Work to enhance ecosystem services in Middlesex County will be led by local ALUS Program Coordinator Peter Moddle and the ALUS Middlesex PAC members.
Peter worked with the PAC and ALUS Canada’s Eastern Hub Manager, Casey Schelock, to host area farmers and land owners at the successful launch event, which displayed the strengths of community-driven conservation work by relaying the progress of several ALUS demonstration farm projects that are already on the ground in Middlesex.
The event also provided details to the farmers in attendance about the sort of ALUS projects they could undertake to reduce the phosphorus load entering the Lake Erie watershed.
“ALUS Middlesex will provide many opportunities for tackling issues such as improving Great Lakes water quality and reversing habitat loss,” said Schelock.
The charge to address nutrient runoff into Lake Erie requires a massive, coordinated effort to address the issue at source; ALUS participants could play a significant role in capturing contaminants before they enter streams and waterways with ALUS riparian buffer zone projects.
The promise of these efforts, and the dedicated work of farmers, PAC members and program coordinators, are the pillars that support for ALUS projects across Canada. As Schelock explained, ALUS’ work in Middlesex wouldn’t be possible without participants and funders making sure that projects become a reality.
“Through Environment Canada’s Great Lakes Protection Initiative (GLPI), ALUS Canada will provide funding for projects in the Medway Creek watershed that target phosphorus reduction,” said Schelock. “ALUS Canada is grateful for support from funders such as these, which allow us to have such a beneficial impact on the ground.”
Funding from GLPI and the Ontario Trillium Fund will ensure that ALUS Canada can build new community partnerships, such as the new ALUS Middlesex community.
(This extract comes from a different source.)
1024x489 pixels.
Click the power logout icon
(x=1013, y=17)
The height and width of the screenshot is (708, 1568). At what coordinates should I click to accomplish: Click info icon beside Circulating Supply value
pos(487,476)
Read more about OTF’s support of ALUS Canada here.
“ALUS projects benefit the entire Great Lakes Basin by improving water quality, producing cleaner air and creating more wildlife habitat,” said ALUS Canada CEO Bryan Gilvesy. “We invest in farmers, ranchers and community partners to provide effective solutions to some of the biggest environmental problems of our day.”
Along with a suite of important ecosystem benefits, new ALUS projects will help improve and enhance riparian areas, wetlands and water quality in Ontario’s streams, rivers and, ultimately, the Great Lakes.